**Direction**
Reproduce verbatim the rows starting with the line that contains "Given: Select the M(3000)F2 3.15 row" and going on through the last line of the rows.

**Dataset extract**
● ● ● ● ●

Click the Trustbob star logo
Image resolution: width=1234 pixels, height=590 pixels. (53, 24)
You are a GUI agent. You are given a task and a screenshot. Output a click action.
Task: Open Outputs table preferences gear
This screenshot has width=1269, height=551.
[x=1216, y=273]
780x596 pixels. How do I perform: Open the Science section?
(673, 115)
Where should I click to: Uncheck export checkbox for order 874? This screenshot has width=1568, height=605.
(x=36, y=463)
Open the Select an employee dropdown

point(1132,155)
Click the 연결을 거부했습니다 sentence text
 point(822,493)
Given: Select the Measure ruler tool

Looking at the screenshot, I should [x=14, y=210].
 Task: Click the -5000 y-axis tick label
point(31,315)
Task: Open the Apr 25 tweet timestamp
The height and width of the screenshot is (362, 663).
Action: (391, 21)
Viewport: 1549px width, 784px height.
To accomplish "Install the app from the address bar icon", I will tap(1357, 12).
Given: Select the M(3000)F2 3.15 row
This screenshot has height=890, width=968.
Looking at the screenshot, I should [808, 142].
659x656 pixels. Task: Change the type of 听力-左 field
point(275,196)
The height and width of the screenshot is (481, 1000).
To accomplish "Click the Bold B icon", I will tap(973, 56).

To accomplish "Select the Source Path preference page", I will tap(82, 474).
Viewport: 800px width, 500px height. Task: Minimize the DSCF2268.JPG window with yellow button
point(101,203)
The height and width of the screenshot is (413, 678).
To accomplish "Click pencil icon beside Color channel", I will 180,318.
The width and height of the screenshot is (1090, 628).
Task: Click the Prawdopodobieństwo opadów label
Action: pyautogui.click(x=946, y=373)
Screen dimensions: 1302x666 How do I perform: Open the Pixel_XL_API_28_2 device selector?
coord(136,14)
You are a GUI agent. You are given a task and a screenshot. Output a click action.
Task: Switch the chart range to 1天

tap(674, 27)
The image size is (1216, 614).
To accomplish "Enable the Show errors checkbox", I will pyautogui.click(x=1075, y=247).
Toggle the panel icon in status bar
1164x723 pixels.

● ● ● ● ●

**Complete output**
Given: Select the M(3000)F2 3.15 row
This screenshot has height=890, width=968.
Looking at the screenshot, I should [808, 142].
659x656 pixels. Task: Change the type of 听力-左 field
point(275,196)
The height and width of the screenshot is (481, 1000).
To accomplish "Click the Bold B icon", I will tap(973, 56).

To accomplish "Select the Source Path preference page", I will tap(82, 474).
Viewport: 800px width, 500px height. Task: Minimize the DSCF2268.JPG window with yellow button
point(101,203)
The height and width of the screenshot is (413, 678).
To accomplish "Click pencil icon beside Color channel", I will 180,318.
The width and height of the screenshot is (1090, 628).
Task: Click the Prawdopodobieństwo opadów label
Action: pyautogui.click(x=946, y=373)
Screen dimensions: 1302x666 How do I perform: Open the Pixel_XL_API_28_2 device selector?
coord(136,14)
You are a GUI agent. You are given a task and a screenshot. Output a click action.
Task: Switch the chart range to 1天

tap(674, 27)
The image size is (1216, 614).
To accomplish "Enable the Show errors checkbox", I will pyautogui.click(x=1075, y=247).
Toggle the panel icon in status bar
1164x723 pixels.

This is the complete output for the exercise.